Copy out the data below with every "How do I perform" swapped for "How can I carry out" and nothing else altered.

>> START RECORD EXTRACTS

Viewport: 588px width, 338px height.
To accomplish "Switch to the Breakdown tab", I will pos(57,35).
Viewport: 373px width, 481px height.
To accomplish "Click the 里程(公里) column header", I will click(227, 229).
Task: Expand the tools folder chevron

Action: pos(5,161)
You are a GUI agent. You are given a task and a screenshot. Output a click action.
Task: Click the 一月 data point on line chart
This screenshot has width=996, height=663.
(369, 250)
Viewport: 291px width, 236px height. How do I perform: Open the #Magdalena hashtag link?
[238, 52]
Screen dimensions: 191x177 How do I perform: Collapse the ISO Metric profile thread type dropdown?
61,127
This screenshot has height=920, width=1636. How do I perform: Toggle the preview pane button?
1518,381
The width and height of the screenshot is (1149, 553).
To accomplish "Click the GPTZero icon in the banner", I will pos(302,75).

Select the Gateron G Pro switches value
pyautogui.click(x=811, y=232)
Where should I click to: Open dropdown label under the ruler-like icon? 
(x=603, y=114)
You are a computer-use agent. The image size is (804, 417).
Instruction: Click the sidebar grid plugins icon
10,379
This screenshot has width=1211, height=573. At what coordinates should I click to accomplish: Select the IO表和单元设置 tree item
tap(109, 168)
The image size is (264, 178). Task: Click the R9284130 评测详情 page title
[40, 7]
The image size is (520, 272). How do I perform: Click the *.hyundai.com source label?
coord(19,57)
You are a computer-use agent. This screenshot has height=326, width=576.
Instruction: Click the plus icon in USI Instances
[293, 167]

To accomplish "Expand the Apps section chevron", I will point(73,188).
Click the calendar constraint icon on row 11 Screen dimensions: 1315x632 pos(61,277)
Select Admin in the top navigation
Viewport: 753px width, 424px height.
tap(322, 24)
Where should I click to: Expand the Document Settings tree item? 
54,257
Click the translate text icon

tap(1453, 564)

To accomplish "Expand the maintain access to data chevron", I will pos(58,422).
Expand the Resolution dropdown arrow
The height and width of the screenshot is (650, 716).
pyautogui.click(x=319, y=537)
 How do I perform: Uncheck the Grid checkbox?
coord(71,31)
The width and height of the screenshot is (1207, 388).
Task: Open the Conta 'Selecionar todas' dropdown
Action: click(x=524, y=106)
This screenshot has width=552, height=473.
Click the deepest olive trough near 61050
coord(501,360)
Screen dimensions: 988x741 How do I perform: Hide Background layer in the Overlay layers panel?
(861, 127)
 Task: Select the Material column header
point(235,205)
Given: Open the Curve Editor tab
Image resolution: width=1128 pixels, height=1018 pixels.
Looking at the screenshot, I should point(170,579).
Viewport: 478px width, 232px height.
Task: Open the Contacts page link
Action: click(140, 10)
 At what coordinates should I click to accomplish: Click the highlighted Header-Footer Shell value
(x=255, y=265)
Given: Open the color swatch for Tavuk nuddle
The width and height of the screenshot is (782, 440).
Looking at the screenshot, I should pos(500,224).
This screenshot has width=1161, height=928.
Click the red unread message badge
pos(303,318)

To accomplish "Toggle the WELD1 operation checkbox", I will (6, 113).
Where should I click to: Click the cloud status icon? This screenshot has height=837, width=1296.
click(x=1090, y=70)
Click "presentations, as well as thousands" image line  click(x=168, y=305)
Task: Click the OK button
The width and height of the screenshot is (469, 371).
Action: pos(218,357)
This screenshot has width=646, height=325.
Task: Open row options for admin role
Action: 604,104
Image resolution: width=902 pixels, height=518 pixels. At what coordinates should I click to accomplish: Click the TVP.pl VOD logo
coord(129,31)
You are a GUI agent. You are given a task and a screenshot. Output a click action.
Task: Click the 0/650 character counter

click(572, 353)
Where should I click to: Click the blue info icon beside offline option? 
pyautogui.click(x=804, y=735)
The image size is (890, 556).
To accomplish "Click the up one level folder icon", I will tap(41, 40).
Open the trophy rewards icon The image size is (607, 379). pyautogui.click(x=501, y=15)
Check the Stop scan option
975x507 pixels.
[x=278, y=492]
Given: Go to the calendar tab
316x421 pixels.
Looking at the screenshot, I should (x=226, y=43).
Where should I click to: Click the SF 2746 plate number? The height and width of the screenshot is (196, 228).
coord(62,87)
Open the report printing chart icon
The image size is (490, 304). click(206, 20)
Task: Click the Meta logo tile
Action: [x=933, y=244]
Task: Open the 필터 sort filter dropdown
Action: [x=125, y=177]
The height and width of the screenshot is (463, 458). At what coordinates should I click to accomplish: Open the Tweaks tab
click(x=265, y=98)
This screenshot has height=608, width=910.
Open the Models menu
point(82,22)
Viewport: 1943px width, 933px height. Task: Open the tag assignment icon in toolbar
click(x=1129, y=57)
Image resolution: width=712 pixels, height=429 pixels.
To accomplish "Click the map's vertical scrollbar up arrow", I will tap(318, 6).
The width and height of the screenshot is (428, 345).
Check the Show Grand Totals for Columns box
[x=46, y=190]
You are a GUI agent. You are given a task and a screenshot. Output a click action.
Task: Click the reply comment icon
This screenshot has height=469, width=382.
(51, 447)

>> END RECORD EXTRACTS

§ **SOLUTION TO THIS EXERCISE**:
Viewport: 588px width, 338px height.
To accomplish "Switch to the Breakdown tab", I will pos(57,35).
Viewport: 373px width, 481px height.
To accomplish "Click the 里程(公里) column header", I will click(227, 229).
Task: Expand the tools folder chevron

Action: pos(5,161)
You are a GUI agent. You are given a task and a screenshot. Output a click action.
Task: Click the 一月 data point on line chart
This screenshot has width=996, height=663.
(369, 250)
Viewport: 291px width, 236px height. How can I carry out: Open the #Magdalena hashtag link?
[238, 52]
Screen dimensions: 191x177 How can I carry out: Collapse the ISO Metric profile thread type dropdown?
61,127
This screenshot has height=920, width=1636. How can I carry out: Toggle the preview pane button?
1518,381
The width and height of the screenshot is (1149, 553).
To accomplish "Click the GPTZero icon in the banner", I will pos(302,75).

Select the Gateron G Pro switches value
pyautogui.click(x=811, y=232)
Where should I click to: Open dropdown label under the ruler-like icon? 
(x=603, y=114)
You are a computer-use agent. The image size is (804, 417).
Instruction: Click the sidebar grid plugins icon
10,379
This screenshot has width=1211, height=573. At what coordinates should I click to accomplish: Select the IO表和单元设置 tree item
tap(109, 168)
The image size is (264, 178). Task: Click the R9284130 评测详情 page title
[40, 7]
The image size is (520, 272). How can I carry out: Click the *.hyundai.com source label?
coord(19,57)
You are a computer-use agent. This screenshot has height=326, width=576.
Instruction: Click the plus icon in USI Instances
[293, 167]

To accomplish "Expand the Apps section chevron", I will point(73,188).
Click the calendar constraint icon on row 11 Screen dimensions: 1315x632 pos(61,277)
Select Admin in the top navigation
Viewport: 753px width, 424px height.
tap(322, 24)
Where should I click to: Expand the Document Settings tree item? 
54,257
Click the translate text icon

tap(1453, 564)

To accomplish "Expand the maintain access to data chevron", I will pos(58,422).
Expand the Resolution dropdown arrow
The height and width of the screenshot is (650, 716).
pyautogui.click(x=319, y=537)
 How can I carry out: Uncheck the Grid checkbox?
coord(71,31)
The width and height of the screenshot is (1207, 388).
Task: Open the Conta 'Selecionar todas' dropdown
Action: click(x=524, y=106)
This screenshot has width=552, height=473.
Click the deepest olive trough near 61050
coord(501,360)
Screen dimensions: 988x741 How can I carry out: Hide Background layer in the Overlay layers panel?
(861, 127)
 Task: Select the Material column header
point(235,205)
Given: Open the Curve Editor tab
Image resolution: width=1128 pixels, height=1018 pixels.
Looking at the screenshot, I should point(170,579).
Viewport: 478px width, 232px height.
Task: Open the Contacts page link
Action: click(140, 10)
 At what coordinates should I click to accomplish: Click the highlighted Header-Footer Shell value
(x=255, y=265)
Given: Open the color swatch for Tavuk nuddle
The width and height of the screenshot is (782, 440).
Looking at the screenshot, I should pos(500,224).
This screenshot has width=1161, height=928.
Click the red unread message badge
pos(303,318)

To accomplish "Toggle the WELD1 operation checkbox", I will (6, 113).
Where should I click to: Click the cloud status icon? This screenshot has height=837, width=1296.
click(x=1090, y=70)
Click "presentations, as well as thousands" image line  click(x=168, y=305)
Task: Click the OK button
The width and height of the screenshot is (469, 371).
Action: pos(218,357)
This screenshot has width=646, height=325.
Task: Open row options for admin role
Action: 604,104
Image resolution: width=902 pixels, height=518 pixels. At what coordinates should I click to accomplish: Click the TVP.pl VOD logo
coord(129,31)
You are a GUI agent. You are given a task and a screenshot. Output a click action.
Task: Click the 0/650 character counter

click(572, 353)
Where should I click to: Click the blue info icon beside offline option? 
pyautogui.click(x=804, y=735)
The image size is (890, 556).
To accomplish "Click the up one level folder icon", I will tap(41, 40).
Open the trophy rewards icon The image size is (607, 379). pyautogui.click(x=501, y=15)
Check the Stop scan option
975x507 pixels.
[x=278, y=492]
Given: Go to the calendar tab
316x421 pixels.
Looking at the screenshot, I should (x=226, y=43).
Where should I click to: Click the SF 2746 plate number? The height and width of the screenshot is (196, 228).
coord(62,87)
Open the report printing chart icon
The image size is (490, 304). click(206, 20)
Task: Click the Meta logo tile
Action: [x=933, y=244]
Task: Open the 필터 sort filter dropdown
Action: [x=125, y=177]
The height and width of the screenshot is (463, 458). At what coordinates should I click to accomplish: Open the Tweaks tab
click(x=265, y=98)
This screenshot has height=608, width=910.
Open the Models menu
point(82,22)
Viewport: 1943px width, 933px height. Task: Open the tag assignment icon in toolbar
click(x=1129, y=57)
Image resolution: width=712 pixels, height=429 pixels.
To accomplish "Click the map's vertical scrollbar up arrow", I will tap(318, 6).
The width and height of the screenshot is (428, 345).
Check the Show Grand Totals for Columns box
[x=46, y=190]
You are a GUI agent. You are given a task and a screenshot. Output a click action.
Task: Click the reply comment icon
This screenshot has height=469, width=382.
(51, 447)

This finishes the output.